Deutsche Grammophon’s engineers have managed to capture the very wide dynamic range that the conductor and orchestra achieve superbly and the sound is very well balanced to allow us to hear everything going on. A particular characteristic of Thielemann’s approach is to give more than usual emphasis to transitional passages by slowing down markedly, thereby revealing felicitous details that are often skated over in other accounts. Tension is kept high throughout and the performers’ intense concentration, giving the impression that they are looking at the score with newly opened eyes, communicates itself very convincingly.

Skilful control of dynamics is also very evident in the Romantic’s second movement, with the sound at its opening seemingly appearing from nowhere. The build-up to successive climaxes is steadily and unerringly achieved, with consistently beautiful - yet carefully controlled - playing from the strings. The third movement offers the brass an opportunity to shine (if not literally - the Munich Philharmonic is clearly not sponsored by Brasso) and once again this is a wonderfully detailed account, with a particularly ingratiating performance of the central ländler section that is taken rather more gently than often and sounds, as a result, winningly rustic.

The finale gives us the single jarring note in the DVD’s visuals - a superimposed soft-focus image of the horns that is quite at odds with the rest of the filming, characterised as it is by the absence of such technical gimmickery. But musically it is a great success. Once again Thielemann builds up very deliberately to the first orchestral climax, maintaining a very steady pulse (“quite sedate”, I jotted down in my notes) but with occasional unexpected little rhythmic twists - quite a contrast to Furtwängler, for example, who, in comparison, tends to push on with markedly greater urgency.

The opening movement of the seventh symphony maintains the intense level of concentration that was apparent throughout the whole of the fourth. There is a sense of overwhelming inevitability as we approach each climax, so that the moments of highest drama clearly evolve inevitably from the preceding developmental passages rather than merely being placed willy-nilly on their summit. The woodwinds perform especially well here, but the whole orchestra is shown once again as a body at which to marvel.

For some reason, though, the seventh’s two central movements fail to maintain the level of interest generated thus far. While each in its own way demonstrates both the precision and power of the orchestra, something has been lost. Thielemann almost gives the impression that, with rather less scope to individualise them, he is pleased to get through them in as unremarkable a manner as he can. While it would be inaccurate to say that he and the orchestra are performing on autopilot, there is simply far less here in the way of a distinctive vision or level of achievement. The previously intense level of concentration does return in the finale, however, and Thielemann’s own pride in the overall achievement is evident from his private smile directed at the musicians before he turns to the audience’s applause.

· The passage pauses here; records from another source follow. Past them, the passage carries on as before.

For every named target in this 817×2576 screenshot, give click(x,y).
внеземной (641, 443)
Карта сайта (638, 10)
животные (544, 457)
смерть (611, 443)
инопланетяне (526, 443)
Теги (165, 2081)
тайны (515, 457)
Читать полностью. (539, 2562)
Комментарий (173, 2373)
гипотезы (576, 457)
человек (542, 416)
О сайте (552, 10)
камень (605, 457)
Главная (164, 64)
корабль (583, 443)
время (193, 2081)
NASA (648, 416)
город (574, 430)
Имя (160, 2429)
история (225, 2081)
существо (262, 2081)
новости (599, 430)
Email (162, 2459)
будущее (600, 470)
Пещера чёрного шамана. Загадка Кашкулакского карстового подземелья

These are, then, performances that should be heard by all lovers of Bruckner’s music, though you will note that I do not claim that they necessarily demand to be seen. The visual element is of great interest, as I noted earlier, in that it helps give us an idea of how Thielemann achieves his musical aims in practice. But how often does one want to watch a concert on TV? Rather, I hope that the recordings made at these two remarkable concerts can also be marketed on the medium of CD so that we will be able to appreciate Thielemann’s striking take on Bruckner through reproducing equipment that is far more flexible and more likely to do his musicianship sonic justice than the average living room television set.